Showing posts with label sick. Show all posts
Showing posts with label sick. Show all posts

Friday, October 16, 2015

The Five Stages Of A Head Cold

    Most people are familiar with the "Five Stages Of Grief" made popular by Elisabeth Kubler-Ross in the early 70's. Denial, Anger, Bargaining, Depression and Acceptance are all part of the grieving process.

     While battling a nasty head cold this past week, I realized that these five stages are applicable to what I'm feeling as I trudge through my coughing-sniffling-sneezing phase. I sound like a barking seal and have been holed up in my house for days because the cough is as loud as an air raid siren. No one needs to see me in my ratty bathrobe that has pockets bulging with used tissues. If I didn't know any better, I'd swear this is how a zombie apocalypse begins.

     I've also been taking that "feed a cold, starve a fever" saying way too far. I don't have a fever, so I feel justified in stuffing my miserable, aching self with a stack of pancakes and a warm bowl of mac & cheese. There's a reason these gastronomic pleasures are called "comfort foods." This is also why I'm living in my bathrobe lately….because chances are my jeans won't fit.

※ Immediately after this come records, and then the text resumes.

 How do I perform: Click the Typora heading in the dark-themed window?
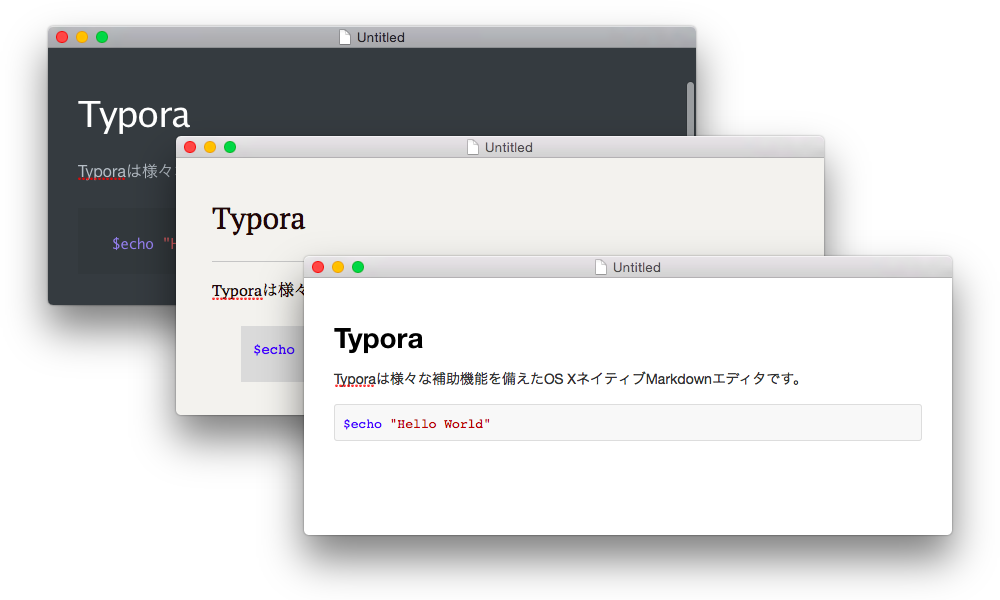(x=133, y=115)
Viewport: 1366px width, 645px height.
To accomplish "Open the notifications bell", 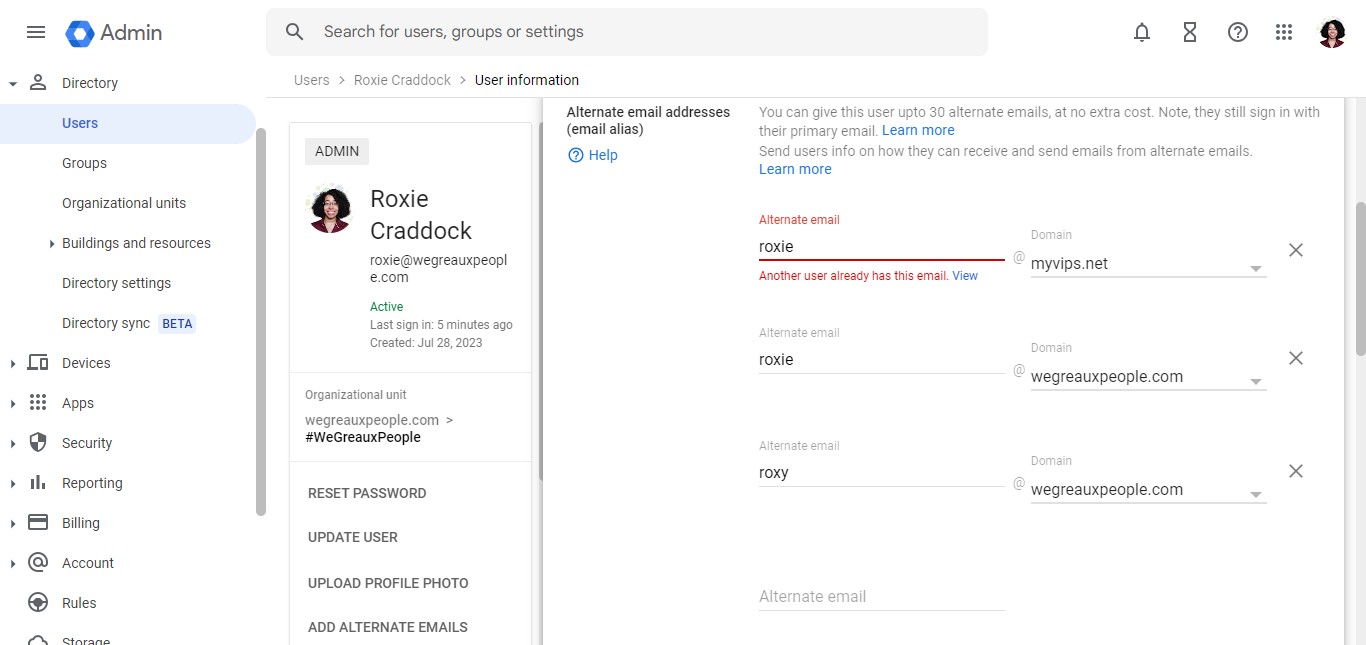I will point(1142,32).
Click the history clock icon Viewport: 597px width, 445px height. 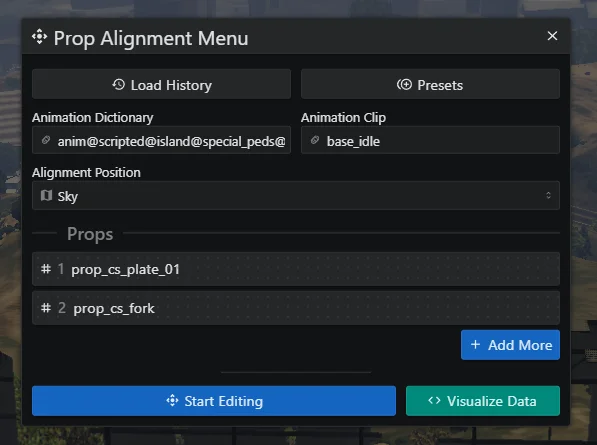[118, 85]

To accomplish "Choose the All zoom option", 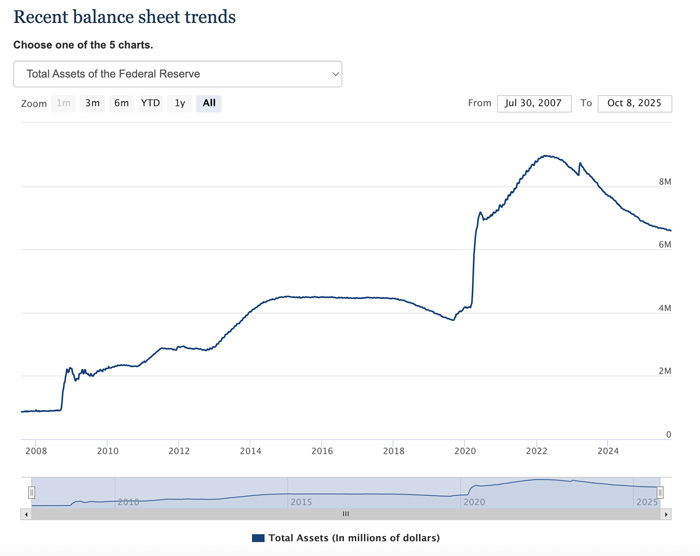I will [209, 103].
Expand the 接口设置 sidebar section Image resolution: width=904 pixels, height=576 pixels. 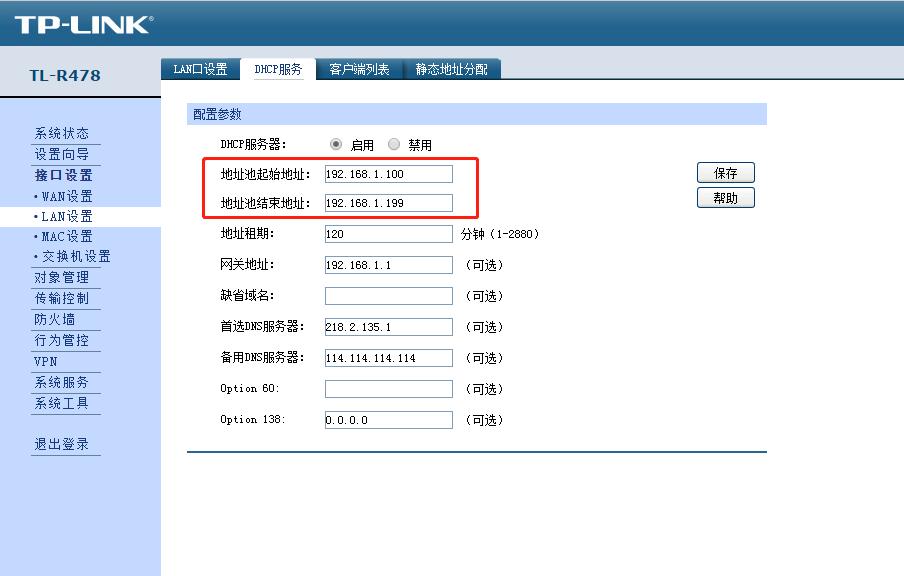tap(58, 173)
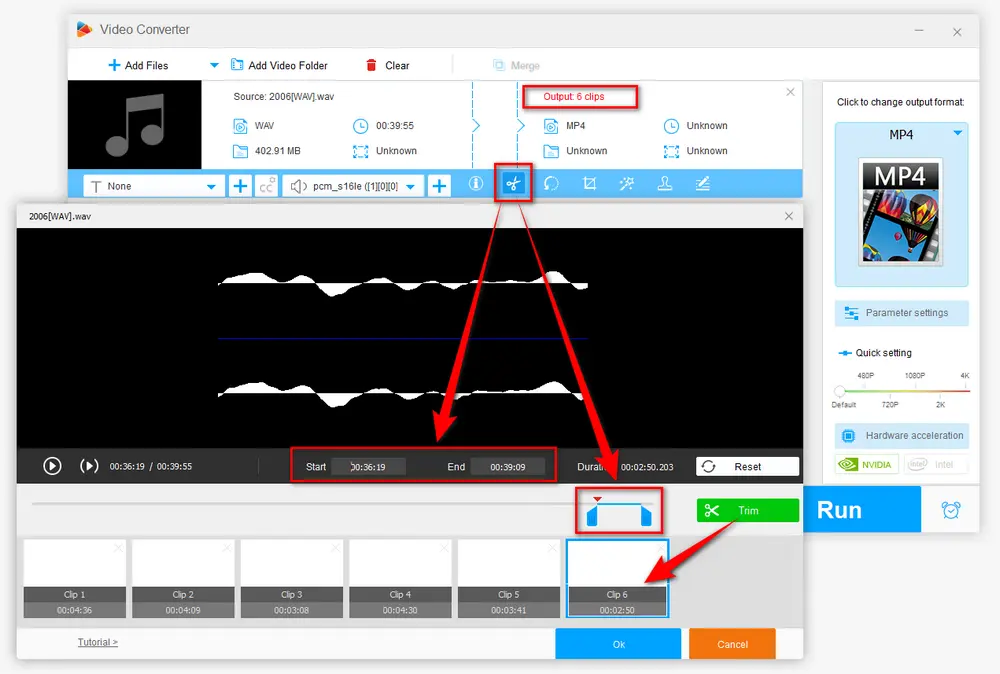
Task: Toggle Hardware acceleration option
Action: (902, 436)
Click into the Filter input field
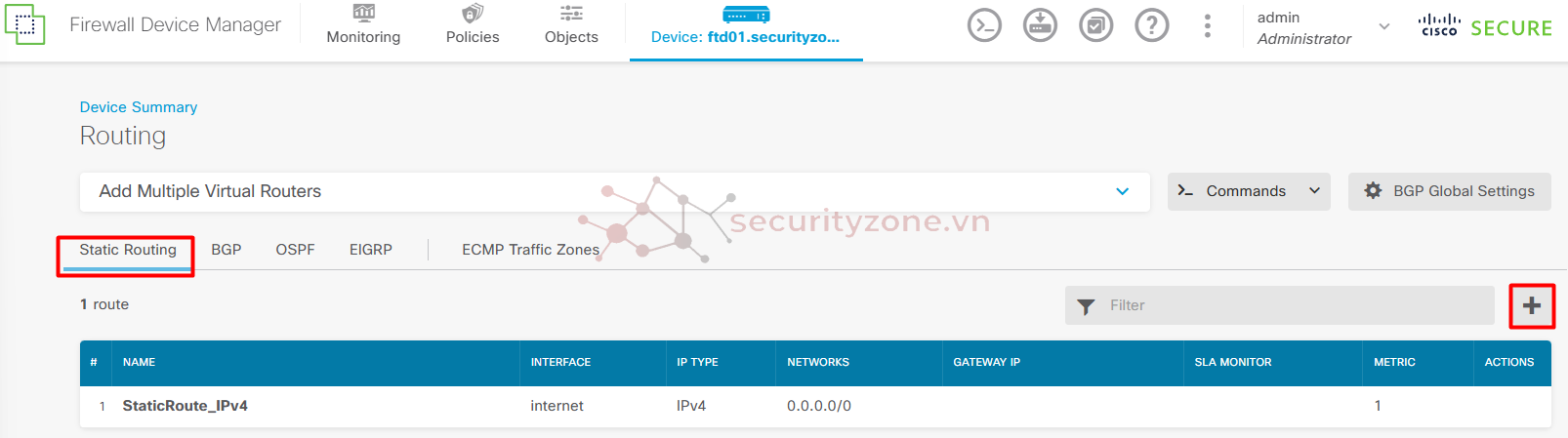 [x=1280, y=305]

     If you've already been slammed with this season's new illnesses, I'm sure you'll relate to these five stages of a head cold:

DENIAL:  "I don't have a cold. It's just my allergies acting up. And the only reason my body aches is because I overdid it at the gym yesterday. There's no way I'm getting sick right now---only two days before my vacation begins. I'll just drink a gallon of orange juice, pop some throat lozenges , and go to bed early. I'm sure I'll be fine in the morning."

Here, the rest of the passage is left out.